===== AVAILABLE DATA =====

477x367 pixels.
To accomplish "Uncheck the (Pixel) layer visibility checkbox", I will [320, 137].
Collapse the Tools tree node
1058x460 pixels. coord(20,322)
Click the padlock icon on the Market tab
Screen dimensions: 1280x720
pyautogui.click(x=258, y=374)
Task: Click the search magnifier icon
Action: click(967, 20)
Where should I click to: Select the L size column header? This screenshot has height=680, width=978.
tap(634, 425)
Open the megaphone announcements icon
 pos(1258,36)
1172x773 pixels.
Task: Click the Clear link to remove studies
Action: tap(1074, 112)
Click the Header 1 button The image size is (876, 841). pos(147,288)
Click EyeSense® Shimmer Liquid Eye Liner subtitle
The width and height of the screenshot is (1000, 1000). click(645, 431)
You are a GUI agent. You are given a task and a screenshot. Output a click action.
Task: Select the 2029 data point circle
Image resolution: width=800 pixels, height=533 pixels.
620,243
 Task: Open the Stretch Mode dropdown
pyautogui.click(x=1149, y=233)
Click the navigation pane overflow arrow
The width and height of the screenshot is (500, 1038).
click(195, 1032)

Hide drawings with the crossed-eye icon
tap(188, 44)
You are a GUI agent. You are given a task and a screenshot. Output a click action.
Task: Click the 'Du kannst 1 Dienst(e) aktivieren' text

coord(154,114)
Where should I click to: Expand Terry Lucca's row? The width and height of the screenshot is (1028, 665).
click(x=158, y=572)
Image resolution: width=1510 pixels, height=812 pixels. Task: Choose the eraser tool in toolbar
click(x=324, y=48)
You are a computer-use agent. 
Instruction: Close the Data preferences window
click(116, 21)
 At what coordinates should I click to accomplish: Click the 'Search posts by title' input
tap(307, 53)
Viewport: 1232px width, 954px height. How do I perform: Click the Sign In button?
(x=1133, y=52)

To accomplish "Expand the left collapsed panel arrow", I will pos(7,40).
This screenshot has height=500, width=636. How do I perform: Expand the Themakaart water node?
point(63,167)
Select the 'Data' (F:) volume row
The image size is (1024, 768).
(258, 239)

=====

## WHAT IS EXPECTED:
Starting from the line holding "Instruction: Close the", restate the remaining lines of the data word for word, including the last.

## ANSWER SECTION:
Instruction: Close the Data preferences window
click(116, 21)
 At what coordinates should I click to accomplish: Click the 'Search posts by title' input
tap(307, 53)
Viewport: 1232px width, 954px height. How do I perform: Click the Sign In button?
(x=1133, y=52)

To accomplish "Expand the left collapsed panel arrow", I will pos(7,40).
This screenshot has height=500, width=636. How do I perform: Expand the Themakaart water node?
point(63,167)
Select the 'Data' (F:) volume row
The image size is (1024, 768).
(258, 239)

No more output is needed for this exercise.